Recently, I have been doing some experiments to compare Python XgBoost and LightGBM. This LightGBM seems to be a new algorithm, according to which people say that it works better than XGBoost in both speed and accuracy.
This is a LightGBM GitHub . These are Python LightGBM Python API documents , here you will find python functions that you can call. It can be called directly from the LightGBM model, and it can also be called LightGBM scikit-learn.

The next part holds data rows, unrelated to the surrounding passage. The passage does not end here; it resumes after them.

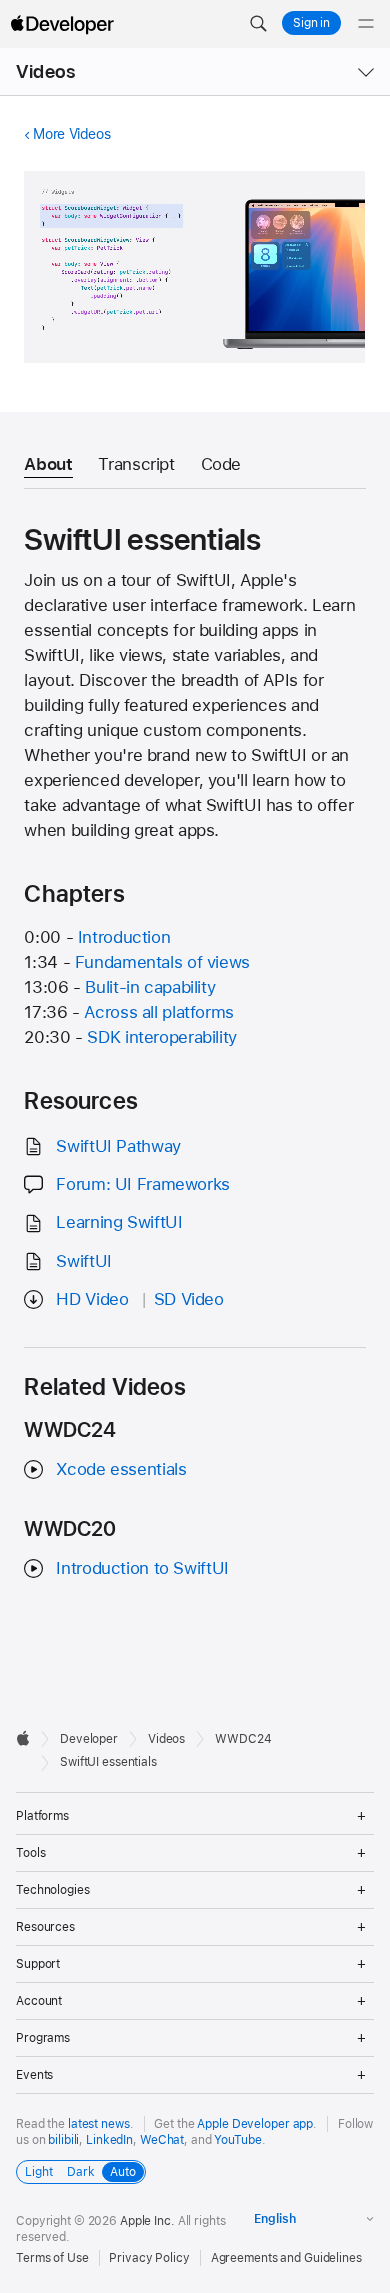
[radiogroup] (81, 2172)
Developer (89, 1739)
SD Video (189, 1299)
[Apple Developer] (62, 24)
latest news (99, 2124)
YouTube (237, 2140)
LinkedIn (109, 2140)
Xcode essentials (121, 1469)
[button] (258, 24)
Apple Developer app (255, 2124)
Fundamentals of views (162, 962)
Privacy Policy (149, 2258)
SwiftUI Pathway (118, 1146)
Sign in (311, 23)
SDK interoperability (162, 1037)
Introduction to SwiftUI (142, 1568)
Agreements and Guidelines (286, 2258)
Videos (45, 71)
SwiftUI (83, 1261)
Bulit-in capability (150, 987)
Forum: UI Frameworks (143, 1184)
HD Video (92, 1299)
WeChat (162, 2140)
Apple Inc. (147, 2221)
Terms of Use (52, 2258)
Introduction (124, 937)
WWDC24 (243, 1739)
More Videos (71, 134)
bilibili (63, 2140)
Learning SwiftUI (119, 1222)
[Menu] (366, 24)
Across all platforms (159, 1012)
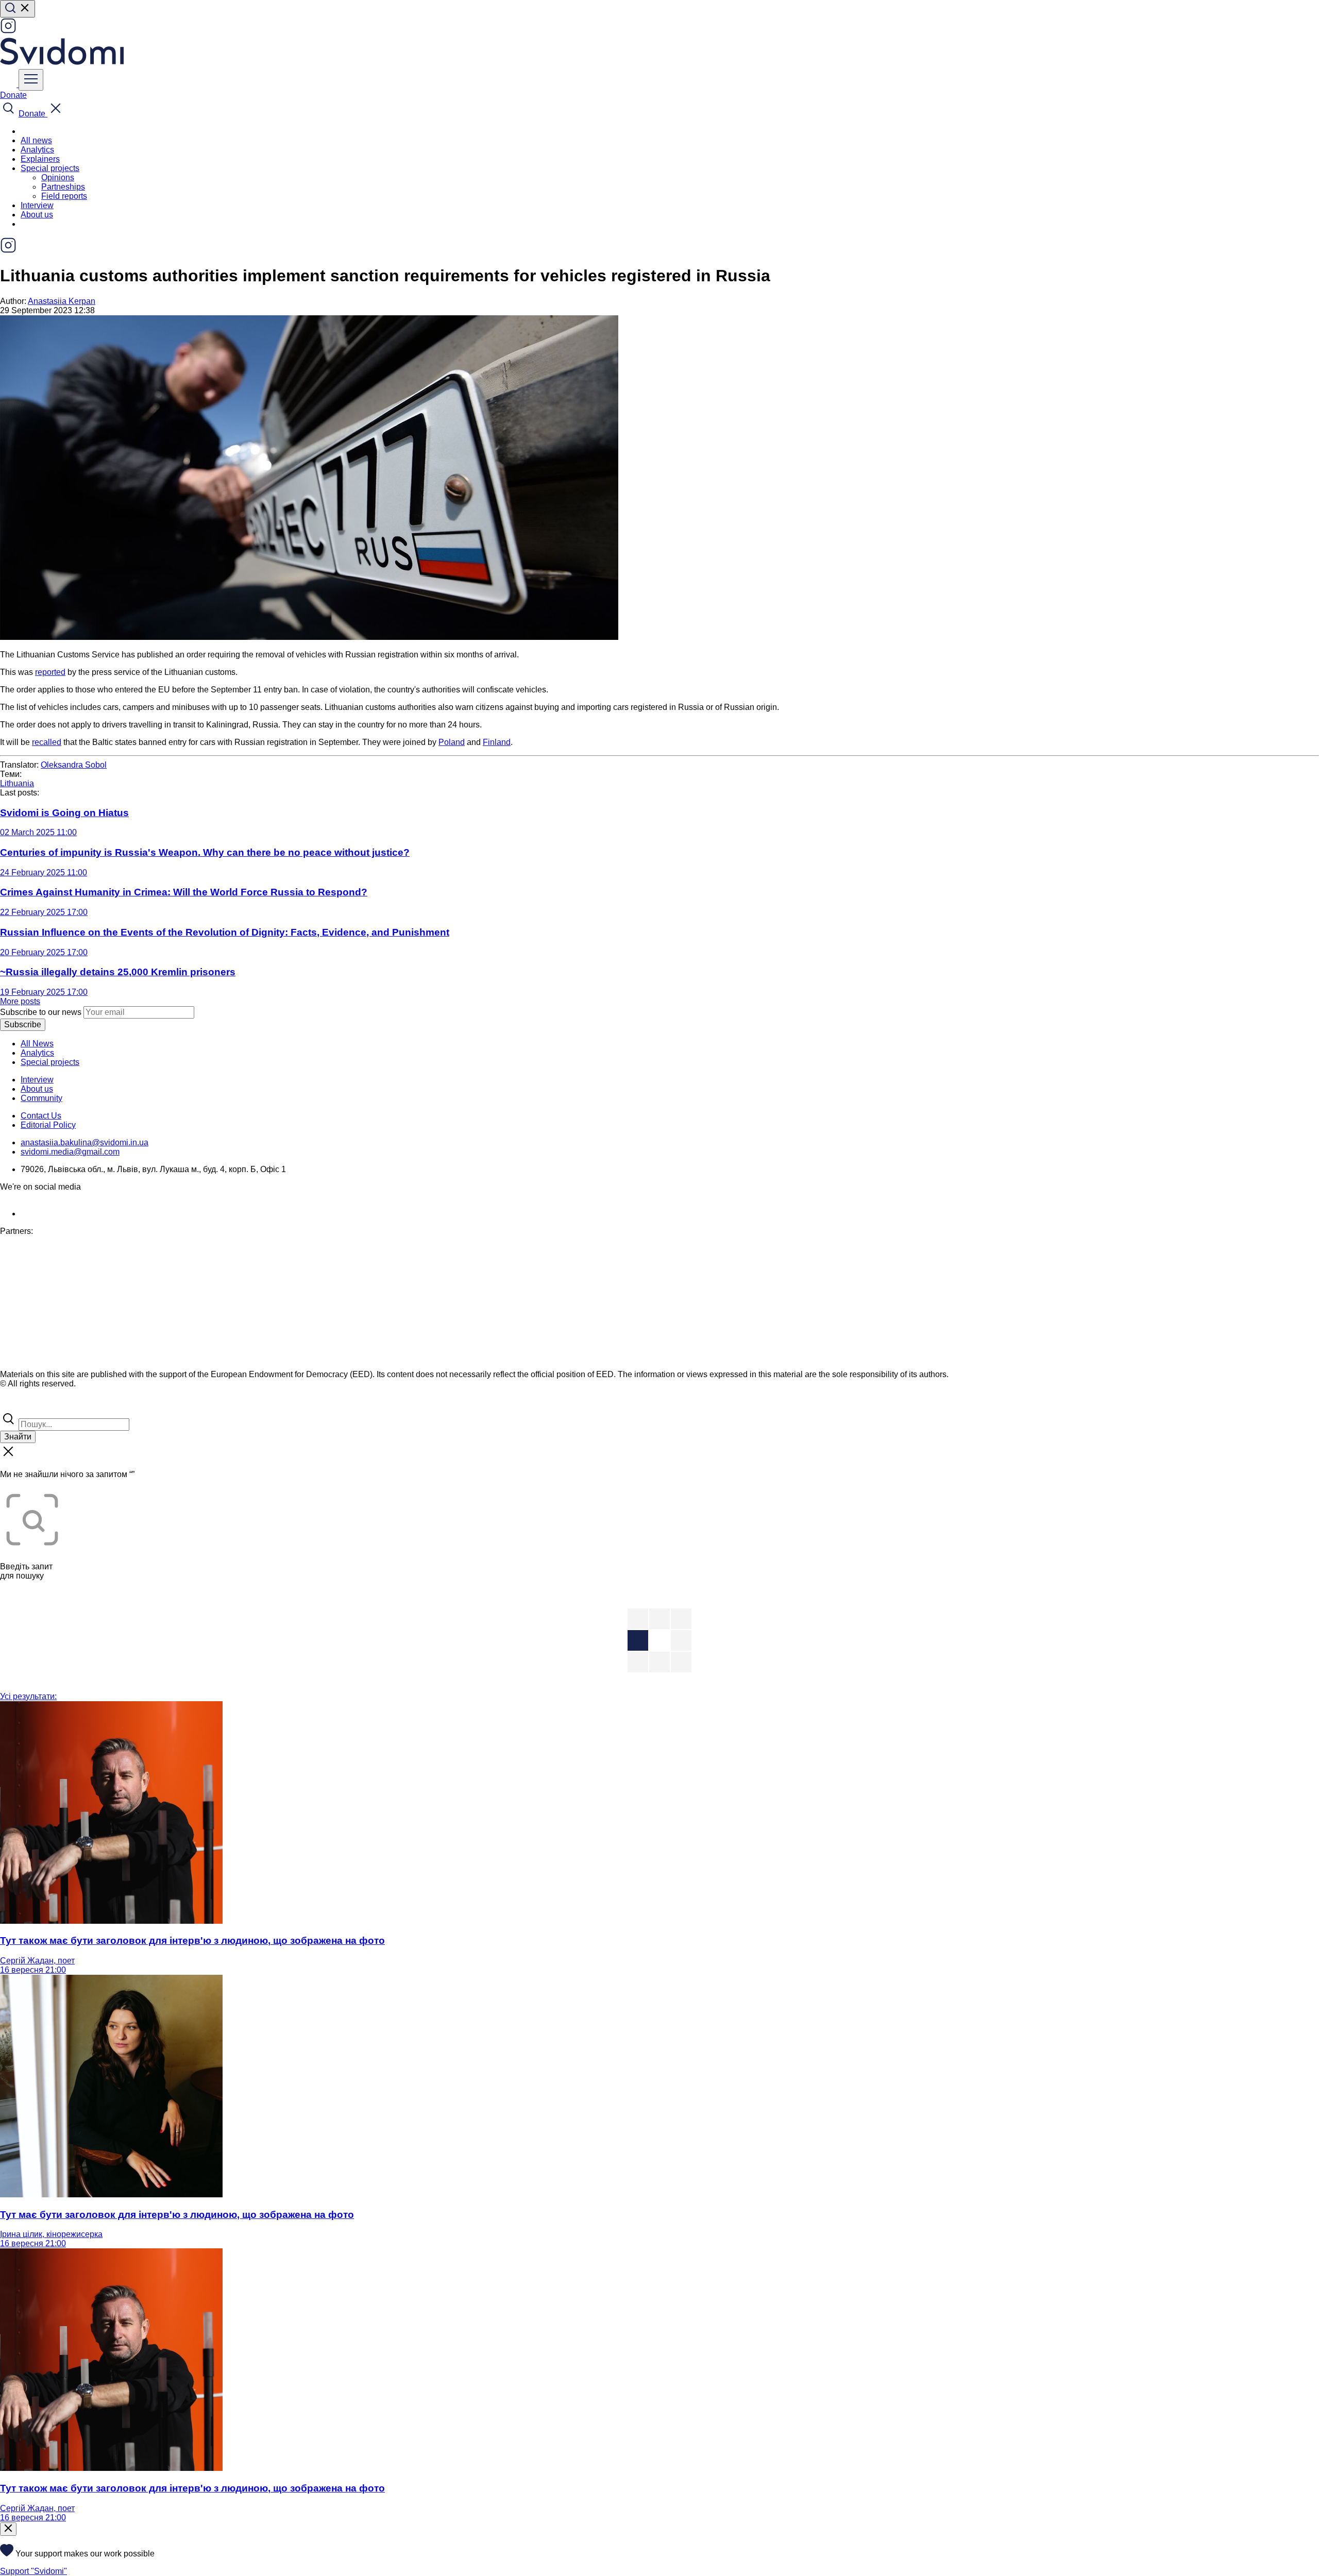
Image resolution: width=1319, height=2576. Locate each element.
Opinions (57, 177)
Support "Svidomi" (33, 2571)
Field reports (64, 196)
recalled (46, 742)
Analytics (37, 149)
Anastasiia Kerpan (61, 301)
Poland (451, 742)
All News (37, 1043)
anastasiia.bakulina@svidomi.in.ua (84, 1142)
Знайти (17, 1436)
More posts (20, 1001)
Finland (497, 742)
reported (50, 672)
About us (37, 214)
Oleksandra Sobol (74, 764)
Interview (37, 205)
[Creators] (20, 1405)
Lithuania (17, 783)
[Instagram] (8, 31)
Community (41, 1098)
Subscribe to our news (40, 1012)
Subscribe (22, 1024)
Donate (13, 95)
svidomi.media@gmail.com (70, 1151)
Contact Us (41, 1115)
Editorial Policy (48, 1125)
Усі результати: (28, 1696)
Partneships (63, 186)
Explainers (40, 159)
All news (36, 140)
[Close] (8, 2529)
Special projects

This is the XGBoost Python API . I use. As you can see, it has a very similar data structure, such as the Python LightGBM API above.
Here is what I tried:
- If you use the
train() method in both XGBoost and LightGBM, yes, lightGBM is faster and more accurate. But this method has no cross validation. - If you try to use the
cv() method in both algorithms, then for cross-validation. However, I did not find a way to use it, returning a set of optimal parameters. - if you try scikit-learn
GridSearchCV() with LGBMClassifier and XGBClassifer. It works for XGBClassifer, but for LGBClassifier it works forever.
Here are my code examples when using GridSearchCV() with both classifiers:
XGBClassifier with GridSearchCV
param_set = { 'n_estimators':[50, 100, 500, 1000] } gsearch = GridSearchCV(estimator = XGBClassifier( learning_rate =0.1, n_estimators=100, max_depth=5, min_child_weight=1, gamma=0, subsample=0.8, colsample_bytree=0.8, nthread=7, objective= 'binary:logistic', scale_pos_weight=1, seed=410), param_grid = param_set, scoring='roc_auc',n_jobs=7,iid=False, cv=10) xgb_model2 = gsearch.fit(features_train, label_train) xgb_model2.grid_scores_, xgb_model2.best_params_, xgb_model2.best_score_
This works very well for XGBoost and only a few seconds.
LightGBM with GridSearchCV
param_set = { 'n_estimators':[20, 50] } gsearch = GridSearchCV(estimator = LGBMClassifier( boosting_type='gbdt', num_leaves=30, max_depth=5, learning_rate=0.1, n_estimators=50, max_bin=225, subsample_for_bin=0.8, objective=None, min_split_gain=0, min_child_weight=5, min_child_samples=10, subsample=1, subsample_freq=1, colsample_bytree=1, reg_alpha=1, reg_lambda=0, seed=410, nthread=7, silent=True), param_grid = param_set, scoring='roc_auc',n_jobs=7,iid=False, cv=10) lgb_model2 = gsearch.fit(features_train, label_train) lgb_model2.grid_scores_, lgb_model2.best_params_, lgb_model2.best_score_
However, using this method for LightGBM, it works all morning today, until nothing is generated.
I use the same dataset, the dataset contains 30,000 records.
I have 2 questions:
- If we just use the
cv() method, do we still need to configure the optimal set of parameters? - Do you know why
GridSearchCV() does not work with LightGBM? I wonder if this only happens to me, what happened to others?